Hookworms - Pearl Mystic
- by Andy Brown Release Date:2013-03-04 Label: Gringo Records

The giddy adoration made absolute sense when you saw them play live. In gig rooms across the country, Hookworms have been fine-tuning their sound, a band in a constant state of creative evolution. A couple of limited live EPs managed to track the bands progress before they released the brilliant 'Form & Function' (a split-single with Kogumaza) back in May. There's been a lot of genuine excitement around the release of their debut LP, and it's with a well-deserved sense of anticipation that they finally unleash the mighty Pearl Mystic.
All this and it's getting released by the consistently brilliant Gringo Records label. Hookworms have done Gringo proud and released an album imbued with all the energy, excitement and experimentation of their live shows. If you won't take my (or Charlotte Church's) word for it, then you'll just need to listen to opening track, 'Away/Towards'. The track builds around propulsive, Krautrock indebted grooves, SS building up walls of psychedelic noise while MJ throws everything into his vocals.
This is psych-rock played with the anger and energy of a DC hardcore band. While many psych-rock bands adopt a relaxed slacker approach, Hookworms are playing with an admirable sense of urgency. Next up, there's the swaggering 'Form & Function', a live favourite and an irresistibly thrilling slice of psych-rock. It's the answer to all the apathetic, listless TV talent show endorsed music clogging up the airwaves and it's fucking fantastic.
The album then goes into the first of three instrumental passages; the drones and warm feedback of 'I' drifting into the beautiful 'In Our Time'. This song shows the band's other side, it's steady, languid psychedelia proving utterly hypnotic. It leads into the equally mesmerising 'Since We Had Changed', the band's chants and shamanistic percussion pulling us further into their psych-rock stew. The slower songs in particular recall the ritualistic meditations of Iceland's foremost psych-rock innovators, Dead Skeletons. It's on record that you see how strong these songs really are, played with an attention to detail that only comes from people who are wholly immersed in music.

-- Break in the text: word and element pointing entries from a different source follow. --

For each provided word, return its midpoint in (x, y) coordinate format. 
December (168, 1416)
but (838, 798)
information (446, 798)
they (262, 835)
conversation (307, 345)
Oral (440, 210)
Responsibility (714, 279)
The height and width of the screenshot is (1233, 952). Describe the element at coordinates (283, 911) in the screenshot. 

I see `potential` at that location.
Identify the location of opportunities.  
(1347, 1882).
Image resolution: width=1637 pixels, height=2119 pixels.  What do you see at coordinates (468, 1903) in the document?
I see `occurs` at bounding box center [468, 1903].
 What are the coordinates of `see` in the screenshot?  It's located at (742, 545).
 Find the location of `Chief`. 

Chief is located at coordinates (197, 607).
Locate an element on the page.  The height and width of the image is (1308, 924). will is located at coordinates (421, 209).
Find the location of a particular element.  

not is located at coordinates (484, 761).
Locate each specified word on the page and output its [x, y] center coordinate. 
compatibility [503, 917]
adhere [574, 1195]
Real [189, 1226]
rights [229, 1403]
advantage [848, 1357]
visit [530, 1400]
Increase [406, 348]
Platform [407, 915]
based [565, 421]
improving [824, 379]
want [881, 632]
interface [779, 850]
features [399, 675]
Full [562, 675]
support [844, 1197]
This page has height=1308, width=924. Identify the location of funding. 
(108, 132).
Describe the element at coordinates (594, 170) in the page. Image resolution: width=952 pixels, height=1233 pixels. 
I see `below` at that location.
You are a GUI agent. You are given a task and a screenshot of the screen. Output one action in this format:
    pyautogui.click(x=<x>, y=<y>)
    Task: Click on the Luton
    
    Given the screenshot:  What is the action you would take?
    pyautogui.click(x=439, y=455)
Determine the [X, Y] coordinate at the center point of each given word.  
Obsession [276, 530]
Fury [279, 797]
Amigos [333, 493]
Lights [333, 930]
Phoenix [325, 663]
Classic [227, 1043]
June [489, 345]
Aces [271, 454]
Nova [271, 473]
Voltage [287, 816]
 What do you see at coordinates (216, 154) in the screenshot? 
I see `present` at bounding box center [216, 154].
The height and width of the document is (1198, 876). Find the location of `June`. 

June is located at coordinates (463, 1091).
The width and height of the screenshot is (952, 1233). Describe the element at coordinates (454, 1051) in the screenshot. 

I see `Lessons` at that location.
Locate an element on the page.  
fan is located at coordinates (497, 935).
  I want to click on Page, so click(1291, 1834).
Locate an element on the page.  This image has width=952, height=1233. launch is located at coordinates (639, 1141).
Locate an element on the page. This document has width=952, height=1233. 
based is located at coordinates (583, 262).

The band build up the tension again with the superbly unhinged madness of 'Preservation'. Possibly the closest to their live shows, 'Preservation' is just over six psychedelic minutes of head-nodding intensity. A second instrumental piece then leads into 'What We Talk About', a surprisingly gentle song which has some sweetly subtle guitar work coupled to one of MJ's more direct lyrics. We then get one last passage of instrumental drone before the album finishes and you're left sweating on the floor, clutching to the LPs sleeve for dear life. Peal Mystic really is a special album.
It's a thrill to listen to and a fitting document of a band completely absorbed in what they're doing. You can spot their influences throughout the album (Wooden Shjips and Spacemen 3 to name a couple of the most frequently quoted), but these are influences which have been absorbed with a genuine passion and admiration, not merely copied and regurgitated. A lot of blood, sweat and effects-pedals have gone into the making of their first long-player, but it's most certainly paid off. Hookworms aren't your fashionista's or 15-minutes-of-fame wannabes; they're a band that back everything up with a genuine enthusiasm because it's all they've ever wanted to do. And that kind of thing can be pretty contagious.